Extrait du texte:

Quelques-uns ont voulu réparer notre disette en donnant au Télémaque le titre de poëme épique ; mais rien ne prouve mieux la pauvreté que de se vanter d’un bien qu’on n’a pas : on confond toutes les idées, on transpose les limites des arts, quand on donne le nom de poëme à la prose. Le Télémaque est un roman[1] moral, écrit, à la vérité, dans le style dont on aurait dû se servir pour traduire Homère en prose ; mais l’illustre auteur du Télémaque avait trop de goût, était trop savant et trop juste pour appeler son roman du nom de poëme. J’ose dire plus, c’est que si cet ouvrage était écrit en vers français, je dis même en beaux vers, il deviendrait un poëme ennuyeux, par la raison qu’il est plein de détails que nous ne souffrons point dans notre poésie, et que de longs discours politiques et économiques ne plairaient assurément pas en vers français. Quiconque connaîtra bien le goût de notre nation sentira qu’il serait ridicule d’exprimer en vers[2] « qu’il faut distinguer les citoyens en sept classes : habiller la première de blanc avec une frange d’or, lui donner un anneau et une médaille ; habiller la seconde de bleu, avec un anneau et point de médaille ; la troisième de vert, avec une médaille, sans anneau et sans frange, etc. ; et enfin donner aux esclaves des habits gris brun ». Il ne conviendrait pas davantage de dire « qu’il faut qu’une maison soit tournée à un aspect sain, que les logements en soient dégagés, que l’ordre et la propreté s’y conservent, que l’entretien soit de peu de dépense, que chaque maison un peu considérable ait un salon et un petit péristyle, avec de petites chambres pour les hommes libres ». En un mot, tous les détails dans lesquels Mentor daigne entrer seraient aussi indignes d’un poëme épique qu’ils le sont d’un ministre d’État.

On a encore accusé longtemps notre langue de n’être pas assez sublime pour la poésie épique. Il est vrai que chaque langue a son génie, formé en partie par le génie même du peuple qui la parle, et en partie par la construction de ses phrases, par la longueur ou la brièveté de ses mots, etc. Il est vrai que le latin et le grec étaient des langues plus poétiques et plus harmonieuses que celles de l’Europe moderne ; mais, sans entrer dans un plus long détail, il est aisé de finir cette dispute en deux mots. Il est certain que notre langue est plus forte que l’italienne, et plus douce que l’anglaise. Les Anglais et les Italiens ont des poëmes épiques : il est donc clair que, si nous n’en avions pas, ce ne serait pas la faute de la langue française.

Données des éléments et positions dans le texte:
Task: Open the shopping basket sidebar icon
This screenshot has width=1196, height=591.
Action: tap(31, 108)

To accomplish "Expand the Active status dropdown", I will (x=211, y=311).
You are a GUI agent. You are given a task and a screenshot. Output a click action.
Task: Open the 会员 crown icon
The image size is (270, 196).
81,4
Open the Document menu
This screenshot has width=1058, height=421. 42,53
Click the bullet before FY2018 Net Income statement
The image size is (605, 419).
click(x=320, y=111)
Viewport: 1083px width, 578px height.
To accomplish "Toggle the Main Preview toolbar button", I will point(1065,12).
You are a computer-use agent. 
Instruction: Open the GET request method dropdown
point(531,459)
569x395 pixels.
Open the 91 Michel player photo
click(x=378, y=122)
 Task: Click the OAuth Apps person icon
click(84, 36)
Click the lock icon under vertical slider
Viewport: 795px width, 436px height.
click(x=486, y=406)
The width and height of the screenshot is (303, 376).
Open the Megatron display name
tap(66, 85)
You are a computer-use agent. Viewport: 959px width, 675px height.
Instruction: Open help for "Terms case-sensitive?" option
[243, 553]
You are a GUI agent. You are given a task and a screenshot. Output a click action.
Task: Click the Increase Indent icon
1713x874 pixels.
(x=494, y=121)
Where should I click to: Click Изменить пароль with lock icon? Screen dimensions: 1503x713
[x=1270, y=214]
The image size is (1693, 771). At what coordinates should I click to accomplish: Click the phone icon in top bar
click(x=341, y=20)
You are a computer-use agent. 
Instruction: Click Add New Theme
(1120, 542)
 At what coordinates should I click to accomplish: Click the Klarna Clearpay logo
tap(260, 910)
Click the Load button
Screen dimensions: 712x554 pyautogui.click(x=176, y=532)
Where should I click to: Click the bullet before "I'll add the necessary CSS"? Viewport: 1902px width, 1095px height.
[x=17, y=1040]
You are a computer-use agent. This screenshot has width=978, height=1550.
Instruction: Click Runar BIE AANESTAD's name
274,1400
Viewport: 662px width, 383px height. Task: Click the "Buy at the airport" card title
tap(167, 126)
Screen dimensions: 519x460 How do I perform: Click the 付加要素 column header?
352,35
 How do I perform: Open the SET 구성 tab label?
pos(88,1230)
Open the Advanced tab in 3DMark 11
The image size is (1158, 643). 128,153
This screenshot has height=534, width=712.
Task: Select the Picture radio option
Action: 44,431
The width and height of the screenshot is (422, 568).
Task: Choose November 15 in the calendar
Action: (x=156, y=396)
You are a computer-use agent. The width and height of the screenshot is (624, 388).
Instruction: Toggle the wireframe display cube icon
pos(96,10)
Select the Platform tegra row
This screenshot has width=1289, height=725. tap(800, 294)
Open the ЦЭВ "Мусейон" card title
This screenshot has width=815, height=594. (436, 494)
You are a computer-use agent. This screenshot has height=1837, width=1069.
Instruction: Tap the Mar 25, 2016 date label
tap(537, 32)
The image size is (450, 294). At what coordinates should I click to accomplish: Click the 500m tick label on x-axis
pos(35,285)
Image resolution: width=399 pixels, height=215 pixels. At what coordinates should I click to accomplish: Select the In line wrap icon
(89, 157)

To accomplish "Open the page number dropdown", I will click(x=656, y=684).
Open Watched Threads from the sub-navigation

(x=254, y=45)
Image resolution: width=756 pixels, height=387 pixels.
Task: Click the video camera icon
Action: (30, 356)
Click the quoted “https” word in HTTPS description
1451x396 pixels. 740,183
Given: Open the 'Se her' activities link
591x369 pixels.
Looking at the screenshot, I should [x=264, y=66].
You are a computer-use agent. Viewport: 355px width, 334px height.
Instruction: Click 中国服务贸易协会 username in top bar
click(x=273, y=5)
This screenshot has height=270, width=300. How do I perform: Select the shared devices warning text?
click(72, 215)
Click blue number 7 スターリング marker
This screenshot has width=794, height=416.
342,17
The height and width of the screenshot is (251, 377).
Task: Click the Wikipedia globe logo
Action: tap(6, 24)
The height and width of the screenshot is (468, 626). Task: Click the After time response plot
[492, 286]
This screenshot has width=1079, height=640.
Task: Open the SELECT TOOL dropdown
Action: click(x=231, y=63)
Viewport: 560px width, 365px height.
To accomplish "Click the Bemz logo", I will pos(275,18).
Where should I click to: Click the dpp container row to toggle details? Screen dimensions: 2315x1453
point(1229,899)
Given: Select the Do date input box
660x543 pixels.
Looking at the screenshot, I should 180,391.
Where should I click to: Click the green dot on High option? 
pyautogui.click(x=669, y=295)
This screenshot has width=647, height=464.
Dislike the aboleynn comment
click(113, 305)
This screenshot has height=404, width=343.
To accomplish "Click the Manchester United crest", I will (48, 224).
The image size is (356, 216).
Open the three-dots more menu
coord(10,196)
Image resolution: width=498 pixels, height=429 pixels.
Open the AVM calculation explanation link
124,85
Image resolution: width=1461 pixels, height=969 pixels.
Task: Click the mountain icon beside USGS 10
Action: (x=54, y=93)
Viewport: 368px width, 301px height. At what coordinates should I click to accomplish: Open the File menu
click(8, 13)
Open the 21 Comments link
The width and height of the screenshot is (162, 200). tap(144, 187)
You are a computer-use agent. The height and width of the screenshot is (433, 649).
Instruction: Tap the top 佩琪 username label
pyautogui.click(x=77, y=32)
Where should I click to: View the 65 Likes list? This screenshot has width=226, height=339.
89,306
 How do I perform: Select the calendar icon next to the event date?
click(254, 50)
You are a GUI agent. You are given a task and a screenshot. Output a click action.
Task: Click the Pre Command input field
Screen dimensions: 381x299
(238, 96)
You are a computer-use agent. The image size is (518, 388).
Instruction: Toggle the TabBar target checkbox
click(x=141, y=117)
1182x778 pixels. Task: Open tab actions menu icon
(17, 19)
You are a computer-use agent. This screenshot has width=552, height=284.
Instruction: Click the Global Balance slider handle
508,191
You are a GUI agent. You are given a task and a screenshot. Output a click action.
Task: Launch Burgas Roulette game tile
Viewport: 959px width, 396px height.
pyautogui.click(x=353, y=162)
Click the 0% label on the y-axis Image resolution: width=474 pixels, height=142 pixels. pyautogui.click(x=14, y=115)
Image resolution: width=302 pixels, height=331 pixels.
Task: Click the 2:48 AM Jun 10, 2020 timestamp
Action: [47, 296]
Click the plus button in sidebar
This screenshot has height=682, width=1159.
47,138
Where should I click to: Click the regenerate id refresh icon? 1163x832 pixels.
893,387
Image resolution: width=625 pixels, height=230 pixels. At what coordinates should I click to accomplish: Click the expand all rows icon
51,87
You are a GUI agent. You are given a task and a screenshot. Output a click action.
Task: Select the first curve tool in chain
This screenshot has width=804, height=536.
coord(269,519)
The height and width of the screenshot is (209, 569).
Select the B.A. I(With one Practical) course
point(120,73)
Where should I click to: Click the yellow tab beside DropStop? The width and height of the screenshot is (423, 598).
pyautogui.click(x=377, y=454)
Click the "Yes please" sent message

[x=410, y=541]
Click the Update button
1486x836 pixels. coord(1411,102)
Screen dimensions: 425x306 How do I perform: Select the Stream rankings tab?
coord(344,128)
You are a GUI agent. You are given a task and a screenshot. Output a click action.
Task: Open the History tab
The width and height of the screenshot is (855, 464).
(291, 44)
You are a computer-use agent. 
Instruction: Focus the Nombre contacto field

À faire:
(A) D'après l'extrait sur le Télémaque, de quelle couleur faudrait-il habiller la deuxième classe de citoyens ?
(B) Relevez toutes les langues nommées dans l'extrait sur le Télémaque.

Réponses rédigées:
(A) De bleu, avec un anneau et sans médaille.

(B) Le latin, le grec, l'italien, l'anglais et le français.